• A lata branca da Coca-Cola

    Imagem daqui: http://oblogdastorm.wordpress.com

    E a famigerada lata branca da Coca-Cola continua dando o que falar. Planejada para fazer parte de uma promoção que une consciência ambiental sobre o risco de extinção dos ursos polares e ajuda financeira para a organização World Wide Fund – WWF (a própria The Coca-Cola Company fez um donativo inicial de USD 2 milhões), a embalagem branca aparentemente não caiu no gosto dos consumidores conforme informações em sites (1, 2, 3). Apesar da companhia não propagar informações oficiais sobre o caso, fato é que as embalagens estão sendo trocadas por versões na cor clássica – vermelha – e, ao que tudo indica, a percepção negativa com a mudança de cor falou mais alto.
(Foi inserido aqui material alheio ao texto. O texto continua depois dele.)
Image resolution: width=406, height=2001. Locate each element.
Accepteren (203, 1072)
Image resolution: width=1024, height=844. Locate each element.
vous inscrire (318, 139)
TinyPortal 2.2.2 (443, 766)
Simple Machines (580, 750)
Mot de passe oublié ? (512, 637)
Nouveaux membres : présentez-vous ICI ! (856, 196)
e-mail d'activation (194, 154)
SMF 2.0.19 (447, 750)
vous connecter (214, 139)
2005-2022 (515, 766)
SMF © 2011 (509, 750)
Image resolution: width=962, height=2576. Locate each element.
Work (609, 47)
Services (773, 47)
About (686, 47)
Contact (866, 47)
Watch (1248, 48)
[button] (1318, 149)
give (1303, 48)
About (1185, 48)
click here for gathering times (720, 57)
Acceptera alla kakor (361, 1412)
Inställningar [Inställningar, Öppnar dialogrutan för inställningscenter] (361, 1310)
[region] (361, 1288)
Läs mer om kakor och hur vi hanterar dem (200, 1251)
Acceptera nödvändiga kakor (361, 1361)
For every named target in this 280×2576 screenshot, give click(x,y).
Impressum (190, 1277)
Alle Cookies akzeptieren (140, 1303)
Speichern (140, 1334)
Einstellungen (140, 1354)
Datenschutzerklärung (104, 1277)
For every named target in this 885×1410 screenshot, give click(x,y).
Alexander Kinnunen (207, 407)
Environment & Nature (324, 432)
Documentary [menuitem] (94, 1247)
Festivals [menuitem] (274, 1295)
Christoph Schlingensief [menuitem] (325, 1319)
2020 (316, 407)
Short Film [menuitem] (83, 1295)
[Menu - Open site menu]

Toda prática que implica na mudança de elementos semióticos (estímulos) de identificação da marca/produto com a cognição inicial possui risco de rejeição (a própria Coca-Cola já vivenciou episódios negativos quando lançou a New Coke em 1985) que são estudados pelas ciências da comunicação nos modelos semiótico – O modelo semiótico de comunicação é aquele em que a ênfase é colocada na criação dos significados e na formação das mensagens a transmitir. Do ponto de vista prático, além da rejeição à nova embalagem, houveram relatos de confusão com o produto Diet da mesma empresa.  A marca Coca-Cola e todos os aspectos que a cercam estabeleceram ao longo do tempo uma simbiose com o país de origem, fazendo dos consumidores coadjuvantes na história do produto e é essa relação que se quebra quando elementos típicos são alterados. Em casos como esse, é possível ser utilizado displays específicos com muita comunicação no ponto de venda para que a confusão não ocorra e seja imediatamente sanada, ressaltando o caráter da promoção ambiental em conjunto com a WWF.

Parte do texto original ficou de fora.